Common Causes of Back Pain at Work

There are a number of factors that can contribute to back pain at work. Specifically, the way your workstation is configured can have a huge impact on your posture and overall comfort level. If you suspect your workstation setup is contributing to your back pain, consider speaking to your manager or Human Resources department. Some experts even suggest standing desks are better for overall ergonomic harmony. Keep these additional factors in mind:

  • Minimize lifting heavy objects or lifting objects incorrectly. See Proper Lifting Tips for more information;
  • Take frequent breaks if you are engaging in a repetitive motion. Such actions can lead to Repetitive Motion Disorder.  
  • Pay attention to your posture. Slouching or tilting your head forward too much can have negative consequences. Speak to your manager about a possible work station assessment if you aren’t sure of proper posture.


Tips for Prevention

Here are some simple and effective tips that can help reduce the risk of injury in the workplace:

  • Think ergonomically. Use wrist rests, a more ergonomic keyboard, adjustable chair and a track ball instead of a mouse.
  • Be sure your computer monitor sits at eye level and follow the "90-90" rule by positioning your elbows, hips, knees and ankles in a 90-degree position for healthiest alignment.
  • Use a document holder to elevate materials to eye level, rather than bending your neck down toward the desk.
  • Take regular breaks and vary the pace of work. Change positions frequently and take a short break to stretch or walk around.
  • Make it a habit to perform back, shoulder, wrist stretches and shoulder shrugs several times a day to prevent body strain and stress.
  • Adjust your chair to sit with your feet flat on the floor.
  • If you have a chair without lumbar support, replace it or use a small pillow or tightly rolled towel to relieve pressure on the lower back. Be sure the towel isn't too thick that it forces you to lean forward, which creates more strain.
  • Do not multitask by cradling your telephone receiver between your neck and shoulder as this unnatural position puts a great deal of strain on your neck muscles.
    If you need to have your hands free, try using a headset or put the caller on speakerphone.
  • Make exercise a part of your daily routine.
  • Watch your posture and work on sitting up straight.

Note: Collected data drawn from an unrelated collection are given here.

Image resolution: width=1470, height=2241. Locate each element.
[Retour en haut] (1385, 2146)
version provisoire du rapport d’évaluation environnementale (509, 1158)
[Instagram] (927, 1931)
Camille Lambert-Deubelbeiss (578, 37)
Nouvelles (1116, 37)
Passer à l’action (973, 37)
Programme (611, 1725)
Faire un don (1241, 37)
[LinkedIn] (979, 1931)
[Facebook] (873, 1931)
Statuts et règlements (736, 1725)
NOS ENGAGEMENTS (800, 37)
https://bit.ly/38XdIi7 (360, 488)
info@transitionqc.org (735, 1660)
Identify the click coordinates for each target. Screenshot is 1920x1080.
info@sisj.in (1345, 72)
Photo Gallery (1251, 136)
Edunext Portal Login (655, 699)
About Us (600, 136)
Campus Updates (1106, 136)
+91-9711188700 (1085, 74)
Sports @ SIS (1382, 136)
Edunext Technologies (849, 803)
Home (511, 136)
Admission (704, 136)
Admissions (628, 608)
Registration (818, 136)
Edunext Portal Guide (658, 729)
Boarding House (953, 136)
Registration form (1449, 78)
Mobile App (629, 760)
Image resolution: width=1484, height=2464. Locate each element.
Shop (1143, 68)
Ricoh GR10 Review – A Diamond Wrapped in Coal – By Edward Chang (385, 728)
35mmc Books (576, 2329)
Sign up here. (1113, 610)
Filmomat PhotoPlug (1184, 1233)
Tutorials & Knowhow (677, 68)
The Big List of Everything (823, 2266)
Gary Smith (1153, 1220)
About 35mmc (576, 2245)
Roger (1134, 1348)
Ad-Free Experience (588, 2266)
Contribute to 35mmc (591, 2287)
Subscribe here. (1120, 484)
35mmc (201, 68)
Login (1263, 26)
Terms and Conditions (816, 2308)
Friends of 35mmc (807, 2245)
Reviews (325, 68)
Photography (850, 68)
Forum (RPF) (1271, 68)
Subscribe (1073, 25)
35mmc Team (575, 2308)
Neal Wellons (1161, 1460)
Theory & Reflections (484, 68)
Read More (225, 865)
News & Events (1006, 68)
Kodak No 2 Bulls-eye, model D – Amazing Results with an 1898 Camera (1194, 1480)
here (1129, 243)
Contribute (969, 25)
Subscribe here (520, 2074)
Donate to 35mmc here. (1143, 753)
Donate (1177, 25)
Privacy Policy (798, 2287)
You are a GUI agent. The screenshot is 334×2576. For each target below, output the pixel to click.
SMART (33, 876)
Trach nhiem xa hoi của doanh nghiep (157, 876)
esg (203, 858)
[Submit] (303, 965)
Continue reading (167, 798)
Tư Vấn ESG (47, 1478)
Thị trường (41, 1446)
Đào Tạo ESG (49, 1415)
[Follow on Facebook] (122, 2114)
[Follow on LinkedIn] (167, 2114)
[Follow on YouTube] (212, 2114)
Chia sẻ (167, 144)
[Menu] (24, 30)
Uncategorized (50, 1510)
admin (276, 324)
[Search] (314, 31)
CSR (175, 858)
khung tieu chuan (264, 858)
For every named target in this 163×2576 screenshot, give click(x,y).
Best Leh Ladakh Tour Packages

The Right to a Safe Workplace

While these may seem fairly simple, the Occupational Safety & Health Administration (OSHA) reports that work-related musculoskeletal disorders involving the neck, upper extremities and back are one of the leading causes of lost workday injury and illness. Employees have a right to a safe workplace, and employers have a legal obligation to provide a safe workplace. OSHA recommends that businesses implement an ergonomic program that includes: management support, worker involvement, training for management and employees, a system for identifying problems, encouragement of early reporting, implementation of solutions, and an evaluation of progress.

Additionally, employers cannot retaliate against employees for exercising their rights, which includes the right to report a hazard or injury. Any complaints to OSHA regarding retaliatory action must be made within 30 days of the act.